Наглядной ли формулой для выведения уготованной ей смерти казались Тейлор останки моего друга? В последние недели жизни Вон не мог думать ни о чем другом, помимо ее смерти. Помимо тех фатальных травм, расписываемых им с самоотдачей Наполеона, готовящего наступление на Сирию. Стены его квартиры рядом с киностудией в Шеппертоне были все увешаны фотографиями, снятыми через зум-объектив; он щелкал их каждое утро, когда она покидала отель, — с пешеходных мостов при бегущих на запад автомагистралях, с крыши студийной многоэтажной парковки. Детализованные снимки ее коленей, рук, уголков губ, внутренних сторон бедер я — слегка встревоженный — готовил для Вона в своем офисе. Комплектовал и передавал ему результат — что‑то вроде раскадровки смертного приговора. Бывая в его квартире, я наблюдал, как он накладывает на части ее тела снимки гротескных ранений из учебника по пластической хирургии.
Вон был одержим видением ее смерти. Его пленили образы окровавленного хрома и та синхронность, с которой сомнутся корпуса их автомобилей при лобовом столкновении, — эту сложную сцену он, несомненно, много раз прокручивал в голове в замедленной съемке; его приятно волновало то, что они с Элизабет могут получить почти идентичные травмы. Раскалывается гладь лобового стекла, осколки вонзаются в лицо новой мертворожденной Афродите, геральдический клюв маскота производителя авто распарывает ее матку, семенники Вона выплескиваются на люминесцентные циферблаты, навеки зарегистрировавшие температуру двигателя и уровень топлива в баках.

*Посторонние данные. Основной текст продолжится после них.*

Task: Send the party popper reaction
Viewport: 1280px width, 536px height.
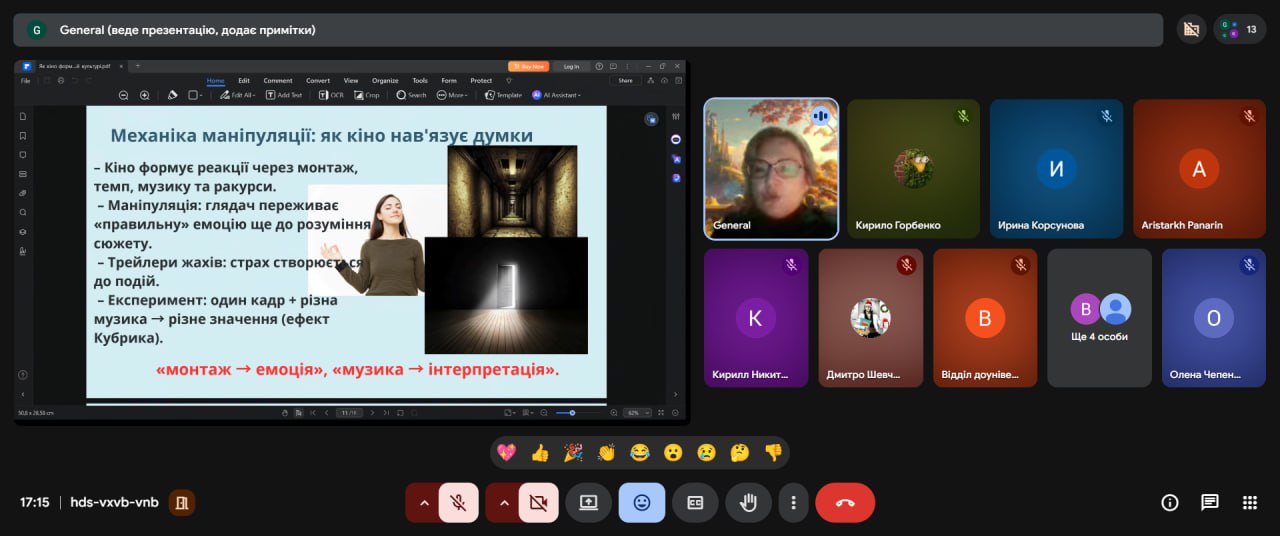Action: 573,453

В этих картинах последнего столкновения Вон обнаруживал редкие крупицы покоя. Он рисовал их с чувственной нежностью давно оставленного любовника. Его возбуждение нельзя было скрыть постоянным и хаотичным перемещением по комнате или судорожным поиском в ворохе фотографий. В то же время он знал, что мне все видно, и тем провоцировал меня. Он‑то мог отринуть удовольствия бренной плоти в любой момент, раз и навсегда. Потому‑то я и не покидал его.

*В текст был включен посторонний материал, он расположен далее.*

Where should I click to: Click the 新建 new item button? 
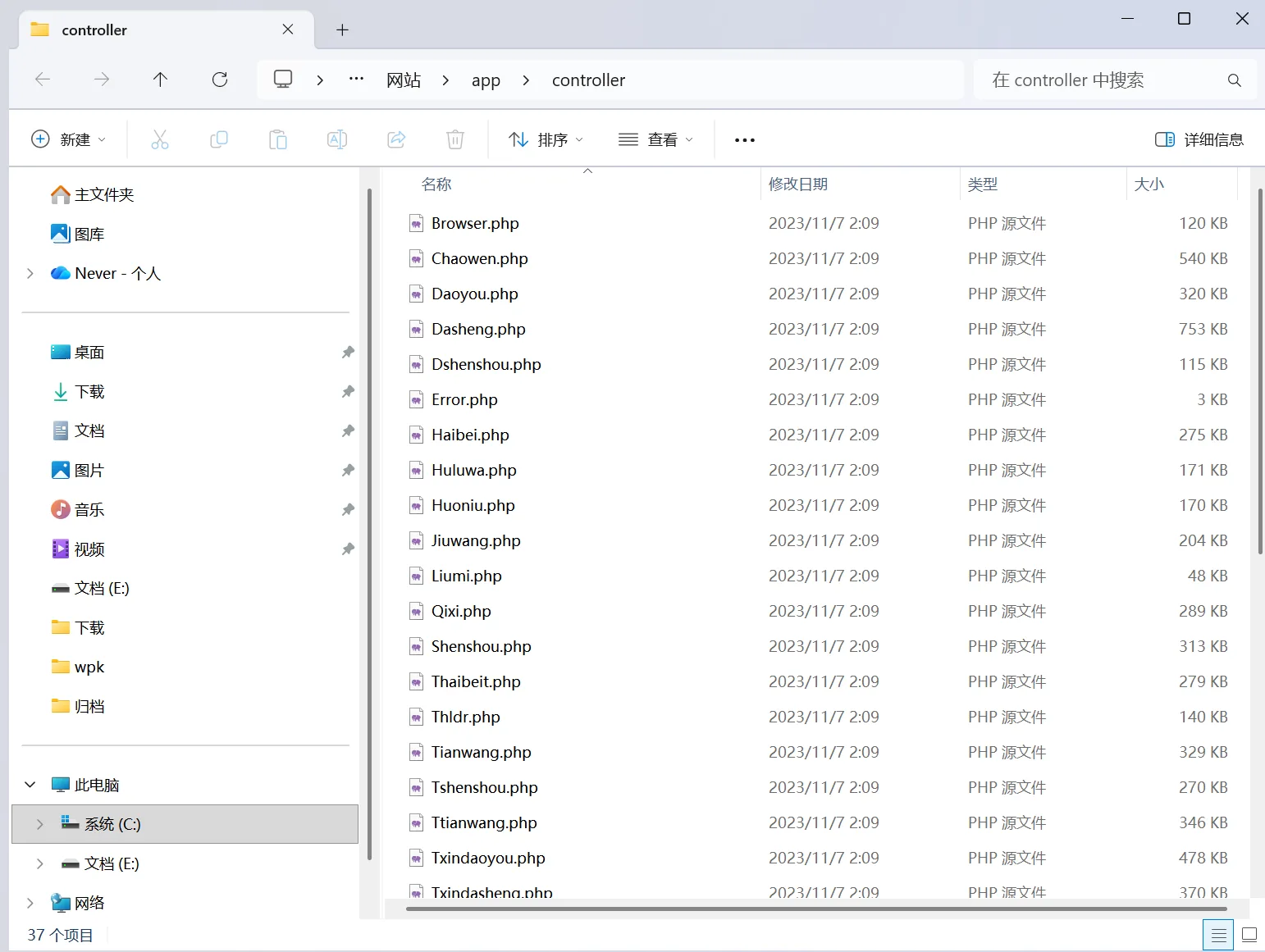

Десять дней назад Вон угнал машину из моего гаража и помчался вверх по бетонной рампе — биомеханическое чудовище, вырвавшееся из клетки. А вчера его тело простерлось у подножия эстакады, подсвеченное прожекторами полиции, прикрытое тонким кровавым кружевом. Переломанные в неожиданных местах руки и ноги, смещенная геометрия лица — все это будто пародировало те памятки — нет, памятники! — по транспортному травматизму, которыми Вон обклеил стены своей кельи. Я в последний раз наблюдал его стояк, тогда — посмертный, а в двадцати ярдах от отеля — мигалки по‑прежнему бросали на нее свой прерывистый свет — актриса висла на руке своего шофера. А Вон ведь мечтал умереть в момент ее оргазма.
Перед смертью он успел поспособствовать не одной аварии. Думая о Воне, я только это и вижу: угнанные машины, за рулем которых он побывал, металл, пластик, все — смятое, все — деформированное, завившееся саваном для моего друга. Двумя месяцами ранее, на нижнем уровне эстакады аэропорта, он уже репетировал свою смерть. Таксист помогал двум испуганным стюардессам выбраться из компактного автомобильчика — Вон протаранил его и откатился в кювет. Едва подбежав к машине, я увидел его — сквозь расколотое стекло белого кабриолета, угнанного им со стоянки Третьего терминала Хитроу. Осколки сияли в свете солнца — разбитая радуга, каждым бликом своим ликующая на его лице, лице мученика с обкусанными губами. Я вырвал помятую пассажирскую дверь из рамы. Вон покоился на усыпанном осколками сиденье, и во взгляде его читалось торжество, казалось бы столь несвойственное его тогдашнему положению. А положение было такое: руки — ладонями вверх — раскинуты в стороны, все в крови из раненых коленей, по лацканам кожаной куртки стекает рвота, ширинка расстегнута — Вон тогда подался вперед и коснулся комков спермы на приборной доске. Я попытался вытащить его из объятий машины, но его хорошо зажало, узкие ягодицы свело вместе так, будто автомобиль помогал ему выжать последние капли жидкости из семенников. На сиденье рядом с ним лежали свежепроявленные снимки Элизабет Тейлор. Гротескно увеличенные губы, бровь, грудь, локоть, и все это — одной страшной травмой — сшито в единое, органичное целое.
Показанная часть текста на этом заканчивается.